=== Recorded data ===

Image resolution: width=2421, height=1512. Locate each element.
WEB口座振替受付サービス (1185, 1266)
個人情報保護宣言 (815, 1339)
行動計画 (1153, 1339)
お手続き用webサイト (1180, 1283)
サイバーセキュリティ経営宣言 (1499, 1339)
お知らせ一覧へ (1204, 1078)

===

## Work order:
Each of the entries must be written out again exactly.

## Solution:
Image resolution: width=2421, height=1512. Locate each element.
WEB口座振替受付サービス (1185, 1266)
個人情報保護宣言 (815, 1339)
行動計画 (1153, 1339)
お手続き用webサイト (1180, 1283)
サイバーセキュリティ経営宣言 (1499, 1339)
お知らせ一覧へ (1204, 1078)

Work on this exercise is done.